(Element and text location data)

** BEGIN **

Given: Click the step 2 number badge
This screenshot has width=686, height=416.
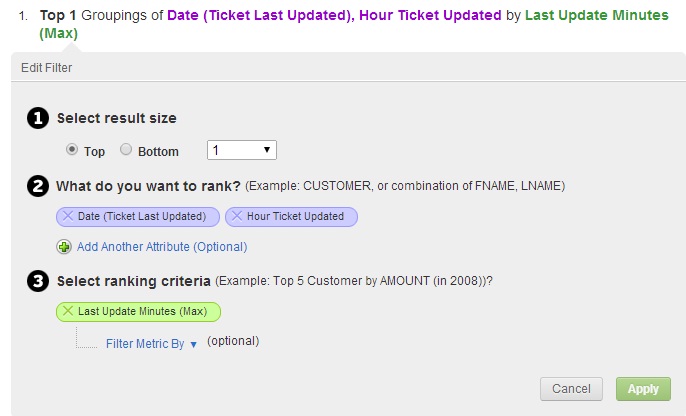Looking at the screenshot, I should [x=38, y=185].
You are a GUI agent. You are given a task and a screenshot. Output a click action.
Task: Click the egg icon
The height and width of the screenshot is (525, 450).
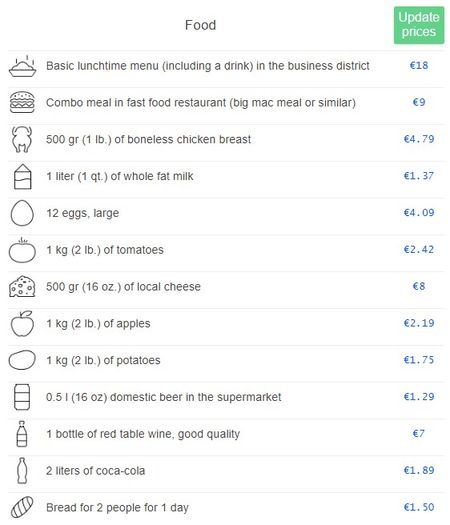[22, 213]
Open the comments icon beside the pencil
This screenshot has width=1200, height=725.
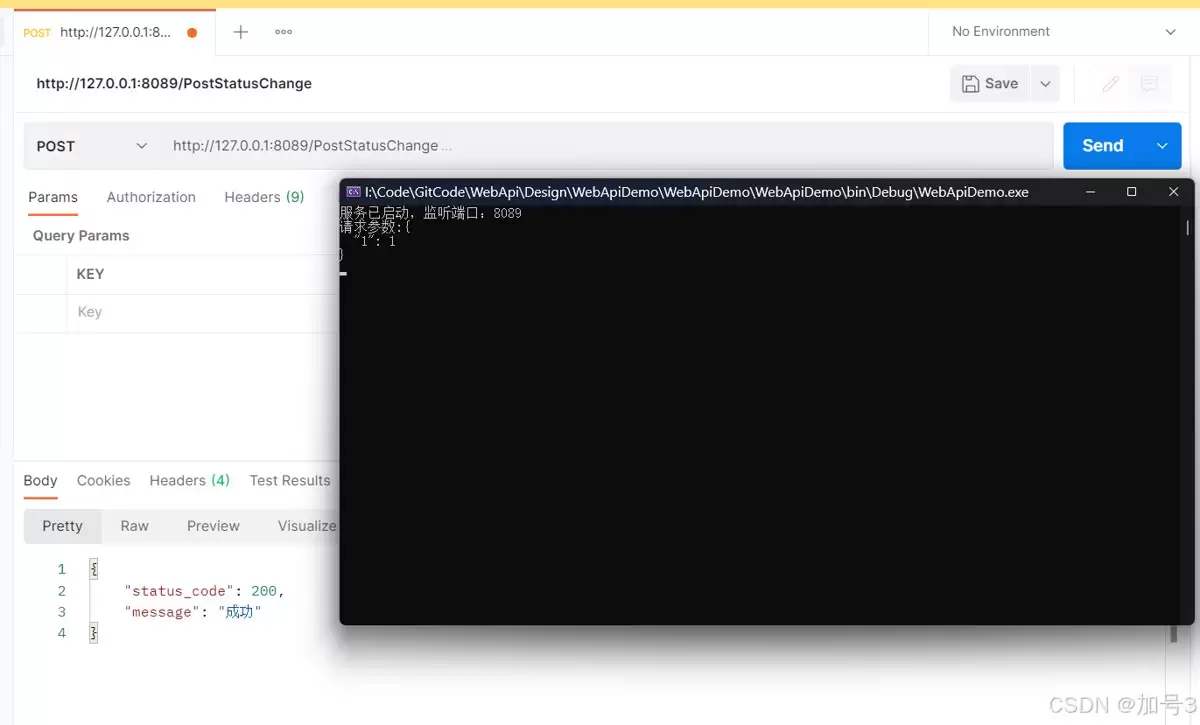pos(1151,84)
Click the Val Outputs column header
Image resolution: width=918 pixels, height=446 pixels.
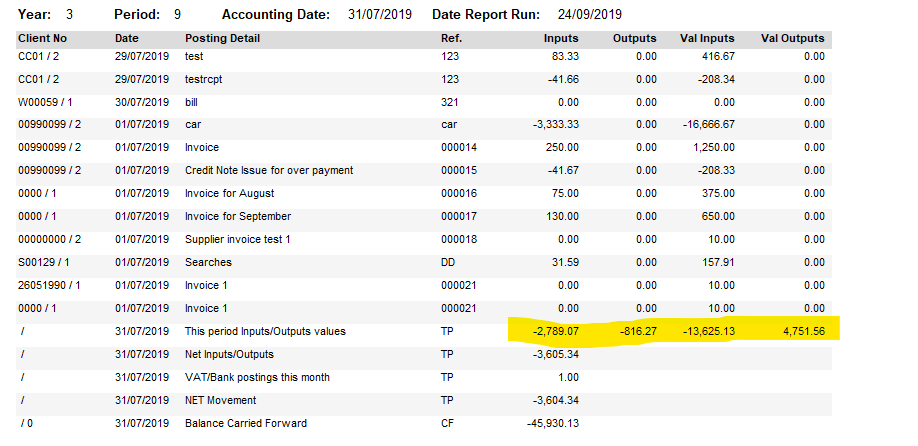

** END **

> Required work:
Return every line of the records above word for word, leaving out the pictures.

> Exercise output:
Given: Click the step 2 number badge
This screenshot has width=686, height=416.
Looking at the screenshot, I should [x=38, y=185].
You are a GUI agent. You are given a task and a screenshot. Output a click action.
Task: Click the egg icon
The height and width of the screenshot is (525, 450).
[22, 213]
Open the comments icon beside the pencil
This screenshot has width=1200, height=725.
pos(1151,84)
Click the Val Outputs column header
Image resolution: width=918 pixels, height=446 pixels.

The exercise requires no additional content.